## Extrait de page
###

A côté du désert sableux, il existe aussi des massifs montagneux dans le sud, comme à Al Aïn.
Ce monde de bédouins, tournés vers le désert, pratique le nomadisme. Mais un phénomène de semi-sédentarisation se diffuse, avec un va-et-vient entre l’intérieur, les oasis, et le littoral, dès le XVI-XVIIe siècle avec l’économie de la perle.Des tribus se rendent une partie de l’année sur ces littoraux pour extraire les perles. On remarque que les bâtisses sont construites avec des matériaux locaux, en feuilles de palmier. La pierre n’est pas encore très fréquente.
Pour ces populations du golfe persique, la mer est donc fondamentale dans leur construction identitaire.
À partir des années 60, grâce à la richesse pétrolière du sous-sol, on assiste à un développement économique fulgurant, dépassant la contrainte de l’aridité. L’Arabie saoudite n’est plus la première réserve de pétrole du monde. Elle en détient 18 %. Le Venezuela dépasse aujourd’hui l’Arabie saoudite.
Grâce à ces concentrations très fortes, les États du golfe ont pu engager des politiques de développement économique et la réalisation d’infrastructures, qui se traduisent par une urbanisation très importante. L’accès au soin et à l’éducation a significativement progressé.
Pour échanger avec le reste du monde, des infrastructures portuaires ont été construites. A Dubaï, le grand port de Djebel Ali, en occupant le 8e rang mondial, souligne bien son insertion dans la mondialisation. Son aéroport est le plus fréquenté au monde (avant Covid).

###

## La consigne
D'après l'extrait de page ci-dessus, à quel rang mondial se place le port de Djebel Ali, à Dubaï ?

###

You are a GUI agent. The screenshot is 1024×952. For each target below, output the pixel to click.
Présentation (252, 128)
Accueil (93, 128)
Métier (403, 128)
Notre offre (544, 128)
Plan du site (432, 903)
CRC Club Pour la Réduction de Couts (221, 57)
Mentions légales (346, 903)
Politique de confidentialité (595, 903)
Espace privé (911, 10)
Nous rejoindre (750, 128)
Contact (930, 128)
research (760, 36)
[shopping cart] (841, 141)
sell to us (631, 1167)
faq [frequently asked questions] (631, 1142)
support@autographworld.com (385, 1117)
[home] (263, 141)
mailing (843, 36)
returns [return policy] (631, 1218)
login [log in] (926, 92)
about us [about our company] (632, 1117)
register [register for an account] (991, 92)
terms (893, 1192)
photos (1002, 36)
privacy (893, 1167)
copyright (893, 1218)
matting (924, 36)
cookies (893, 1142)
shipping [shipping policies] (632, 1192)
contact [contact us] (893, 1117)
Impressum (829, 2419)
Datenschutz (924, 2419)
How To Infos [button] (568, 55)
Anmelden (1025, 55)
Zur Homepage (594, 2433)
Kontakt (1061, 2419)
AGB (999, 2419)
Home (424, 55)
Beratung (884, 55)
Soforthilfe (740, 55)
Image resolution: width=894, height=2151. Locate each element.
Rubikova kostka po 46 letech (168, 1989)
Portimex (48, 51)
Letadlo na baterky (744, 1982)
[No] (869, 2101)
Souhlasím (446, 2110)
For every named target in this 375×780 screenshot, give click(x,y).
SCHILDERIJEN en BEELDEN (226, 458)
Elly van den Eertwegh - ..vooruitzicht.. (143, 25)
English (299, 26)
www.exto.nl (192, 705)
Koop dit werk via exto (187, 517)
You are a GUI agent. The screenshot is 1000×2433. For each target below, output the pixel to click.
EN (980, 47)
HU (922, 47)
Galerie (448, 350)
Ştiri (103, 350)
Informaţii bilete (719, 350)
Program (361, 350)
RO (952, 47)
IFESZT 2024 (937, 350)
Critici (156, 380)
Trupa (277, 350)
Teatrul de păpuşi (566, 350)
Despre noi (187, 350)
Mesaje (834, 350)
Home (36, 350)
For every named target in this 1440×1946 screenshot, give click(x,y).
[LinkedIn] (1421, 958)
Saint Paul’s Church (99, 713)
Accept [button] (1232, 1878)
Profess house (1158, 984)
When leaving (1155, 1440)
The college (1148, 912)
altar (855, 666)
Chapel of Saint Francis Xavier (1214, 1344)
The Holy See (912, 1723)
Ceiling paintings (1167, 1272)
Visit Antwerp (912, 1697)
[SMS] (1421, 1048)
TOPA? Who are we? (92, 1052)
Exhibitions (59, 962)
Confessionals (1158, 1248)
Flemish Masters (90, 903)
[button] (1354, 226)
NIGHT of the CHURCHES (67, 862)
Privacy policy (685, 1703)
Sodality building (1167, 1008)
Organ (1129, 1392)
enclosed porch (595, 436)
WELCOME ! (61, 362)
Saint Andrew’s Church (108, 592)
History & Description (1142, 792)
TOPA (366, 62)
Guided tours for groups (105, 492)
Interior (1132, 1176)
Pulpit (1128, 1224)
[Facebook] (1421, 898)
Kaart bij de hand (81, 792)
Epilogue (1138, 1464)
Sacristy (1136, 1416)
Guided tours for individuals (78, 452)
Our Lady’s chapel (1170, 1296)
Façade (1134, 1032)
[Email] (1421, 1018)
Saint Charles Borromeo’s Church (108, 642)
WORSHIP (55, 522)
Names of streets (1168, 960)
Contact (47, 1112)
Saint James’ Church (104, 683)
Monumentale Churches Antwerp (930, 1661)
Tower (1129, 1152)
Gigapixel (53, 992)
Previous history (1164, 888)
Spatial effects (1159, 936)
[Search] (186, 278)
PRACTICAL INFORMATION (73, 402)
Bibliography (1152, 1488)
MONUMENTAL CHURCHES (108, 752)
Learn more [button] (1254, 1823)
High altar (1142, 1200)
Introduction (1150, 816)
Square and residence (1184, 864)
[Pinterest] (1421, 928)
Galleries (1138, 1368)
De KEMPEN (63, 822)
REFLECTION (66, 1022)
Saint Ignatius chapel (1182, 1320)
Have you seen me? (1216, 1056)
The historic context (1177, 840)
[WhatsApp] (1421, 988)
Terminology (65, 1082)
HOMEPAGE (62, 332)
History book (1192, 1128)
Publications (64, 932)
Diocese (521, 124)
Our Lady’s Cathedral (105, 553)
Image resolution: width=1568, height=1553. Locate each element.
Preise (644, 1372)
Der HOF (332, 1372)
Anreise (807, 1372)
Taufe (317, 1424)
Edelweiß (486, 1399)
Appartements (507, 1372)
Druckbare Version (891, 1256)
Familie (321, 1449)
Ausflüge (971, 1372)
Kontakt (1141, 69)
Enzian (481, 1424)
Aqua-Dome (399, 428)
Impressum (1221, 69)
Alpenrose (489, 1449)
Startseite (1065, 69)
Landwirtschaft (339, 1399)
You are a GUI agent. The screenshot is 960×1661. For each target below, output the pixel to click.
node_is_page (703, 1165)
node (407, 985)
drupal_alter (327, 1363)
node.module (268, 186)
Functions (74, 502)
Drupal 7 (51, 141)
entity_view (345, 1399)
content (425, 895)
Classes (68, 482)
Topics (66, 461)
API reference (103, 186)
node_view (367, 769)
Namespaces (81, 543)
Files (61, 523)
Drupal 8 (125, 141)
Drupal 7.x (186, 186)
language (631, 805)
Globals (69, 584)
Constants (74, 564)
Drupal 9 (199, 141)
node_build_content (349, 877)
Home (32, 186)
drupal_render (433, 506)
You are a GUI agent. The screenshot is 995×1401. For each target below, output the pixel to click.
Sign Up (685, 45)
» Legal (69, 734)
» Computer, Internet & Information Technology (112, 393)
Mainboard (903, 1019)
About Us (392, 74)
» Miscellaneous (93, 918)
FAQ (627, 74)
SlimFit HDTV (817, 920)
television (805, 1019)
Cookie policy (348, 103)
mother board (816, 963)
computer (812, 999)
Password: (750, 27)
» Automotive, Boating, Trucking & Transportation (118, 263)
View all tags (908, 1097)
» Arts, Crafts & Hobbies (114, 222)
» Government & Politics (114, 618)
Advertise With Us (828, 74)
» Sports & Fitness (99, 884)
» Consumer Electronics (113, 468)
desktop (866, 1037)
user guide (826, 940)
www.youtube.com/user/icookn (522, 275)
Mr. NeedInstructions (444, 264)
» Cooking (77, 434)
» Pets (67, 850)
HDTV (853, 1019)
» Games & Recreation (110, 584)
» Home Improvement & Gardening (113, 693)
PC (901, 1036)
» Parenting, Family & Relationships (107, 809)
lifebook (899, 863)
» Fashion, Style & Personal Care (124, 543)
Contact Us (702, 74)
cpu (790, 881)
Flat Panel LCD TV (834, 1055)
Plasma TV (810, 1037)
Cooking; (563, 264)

###

## Résultat de l'exercice
Il occupe le 8e rang mondial.